Run Alloy in Docker alongside existing containers

# Add to existing docker-compose.yml or run standalone

docker run -d \
  --name alloy \
  --restart always \
  --network host \
  -v /var/log:/var/log:ro \
  -v /proc:/host/proc:ro \
  -v /sys:/host/sys:ro \
  -v ./alloy-config.alloy:/etc/alloy/config.alloy \
  grafana/alloy:latest \
  run /etc/alloy/config.alloy

Enable Tailscale metrics

sudo tailscale set --webclient

Tailscale Exporter (fleet metrics, runs on Mac Mini)

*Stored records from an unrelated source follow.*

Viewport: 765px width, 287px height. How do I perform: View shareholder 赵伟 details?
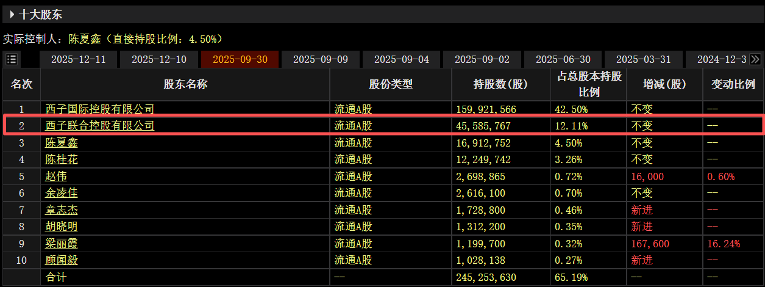pyautogui.click(x=57, y=176)
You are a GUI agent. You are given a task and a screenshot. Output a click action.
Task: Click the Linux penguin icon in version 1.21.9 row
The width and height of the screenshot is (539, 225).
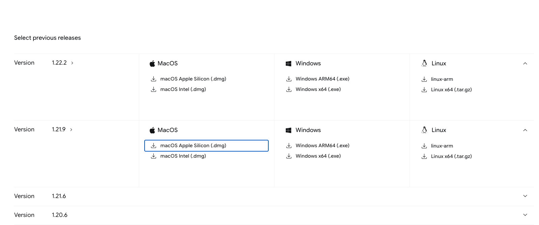424,130
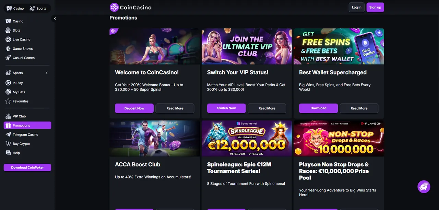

# Add to ~/monitoring-stack/docker-compose.yml
  tailscale-exporter:
    image: ghcr.io/adinhodovic/tailscale-exporter:latest
    container_name: tailscale-exporter
    restart: always
    environment:
      - TS_CLIENT_ID=<your-oauth-client-id>
      - TS_CLIENT_SECRET=<your-oauth-secret>
      - [email protected]

Implementation Checklist

Phase 1: Enable Prometheus remote_write

Add --web.enable-remote-write-receiver to Prometheus in docker-compose
Add Tailscale client scrape jobs to prometheus.yml
Restart Prometheus container

Phase 2: Deploy Alloy on Pi 5

Install Alloy via apt
Deploy config pointing to Mac Mini Tailscale IP
Enable tailscale set --webclient
Verify metrics in Prometheus, logs in Loki

Phase 3: Deploy Alloy on DO host

Run Alloy Docker container
Enable tailscale set --webclient
Verify metrics + logs flowing

Phase 4: Fleet monitoring

Create Tailscale OAuth client
Deploy tailscale-exporter container
Import dashboards 24177, 24178, 1860
Configure Tailscale ACLs

End state: All 3 hosts shipping metrics + logs to Ocasia's Docker stack. Tailscale mesh fully monitored. 4 Grafana dashboards. One agent per remote host.